The materials available for endovascular embolization have evolved from autologous blood clots and muscle tissues to microspheres and gels comprised of complex polymers that can be modified for a variety of functions, including the loading of therapeutics for targeted drug delivery. While the use of a specific embolic agent may depend on the clinical scenario, one particular condition can be treated with more than one embolic agent. When considering which embolic agent to use, important considerations include: 1) is the target vessel large and/or proximal or small and/or distal and 2) does the case require permanent or temporary embolization? [170].

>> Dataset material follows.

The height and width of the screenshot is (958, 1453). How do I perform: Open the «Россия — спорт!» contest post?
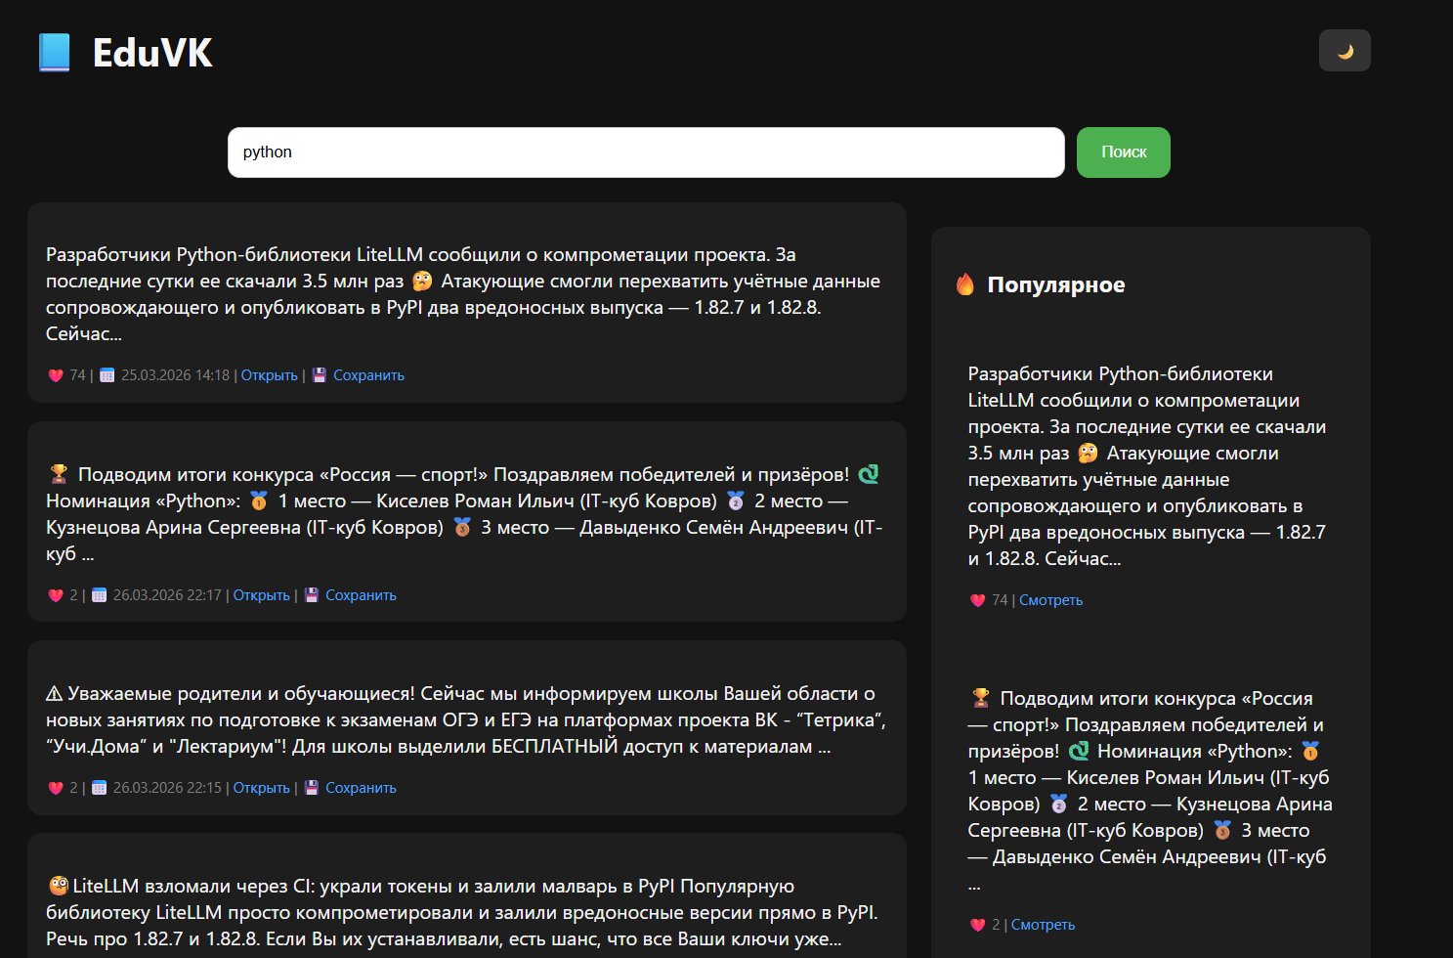click(261, 595)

In the case of tumor embolization, the current focus has been primarily on loading the adjuvant agents (i.e. chemo drugs) into the embolic materials for local delivery with reduced toxicity. Additional efforts should be made to include further biofunctions, such as incorporating peptides or genes to intervene with DNA production in cancer cells. This approach will induce apoptosis of cancer cells and suppress the cancer cell generation both locally and systemically. In addition, radioactive materials have also been ensued for brachytherapy to interrupt the mitotic process and eliminate tumor tissue directly. Immunotherapy can also be used to adjust the internal environment and secrete antibodies or peptides to block the hyperplasia pathway for cancer recurrence. All embolic agents should aim to achieve multi-biofunctionality, maximize clinical outcomes, and minimize side effects. Therefore, a transition from laboratory bench to clinical testing is critical.

As a continuously growing area of bioengineering, embolic agents encompassing a diverse array of shapes, sizes, and advanced materials are available for a vast number of medical conditions. The clinical applications of these technologies will continue to expand as more tools are developed to advance the field of endovascular interventions.